The British parliament is facing a crucial debate on Friday 18th July when legislation on assisted dying will be voted on in the House of Lords at second reading.
Observers say there won’t be enough parliamentary time for this private members bill to progress through both houses, but there can be no doubt that if passed then or at committee stage, it will be followed by another attempt to get assisted suicide onto the statute book in the next parliament.
The Church has been speaking up against the bill, and the arguments against it have been fully explained in Lord Brennan`s “Suicide and the Law“, and the bishops statement “Sense and nonsense on assisted dying“.
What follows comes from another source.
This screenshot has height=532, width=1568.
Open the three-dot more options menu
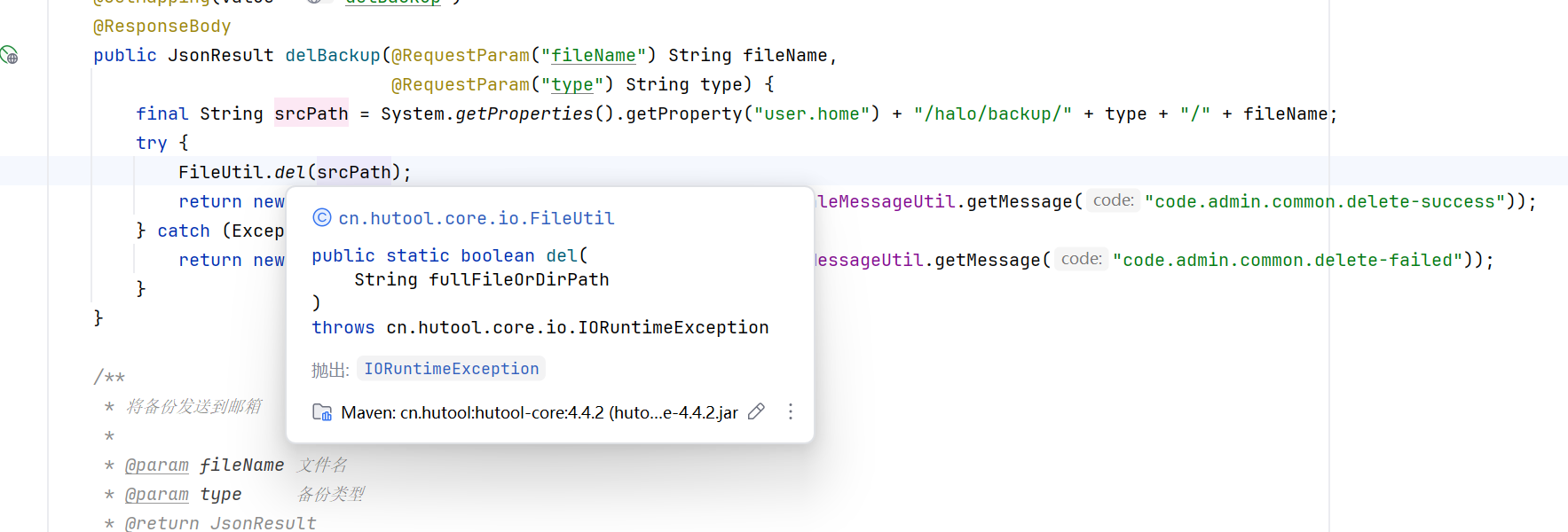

Last month, in a pastoral letter to his diocese, Bishop Mark Davies of Shrewsbury warned the bill may inadvertently lead to the deaths of large numbers of vulnerable people.
He said it is “impossible to predict” the unforeseen consequences of such a change in the law and warned the passage of such a bill could be akin to in 1967 when politicians legalized the killing of unborn children in limited and exceptional circumstances, and “did not foresee how violating the sanctity of human life would lead to the wanton destruction of millions of lives.”
The Catholic Union of Great Britain is appealing for help, urging people to consider writing to three or more peers on the list (address is House of Lords , Westminster, London. SW1A 0PW), asking them to attend and vote.
They recommend that a hand written letter is always best, “especially if you are drawing on your personal or professional experience.”
“If you want to use material from other sources please put it into your own words,” they said in a statement. “A phone call can also be good if you know them personally. You can direct it to the House of Lords via the main switchboard, 020 7219 3000, where it will go through to their office or answer phones.”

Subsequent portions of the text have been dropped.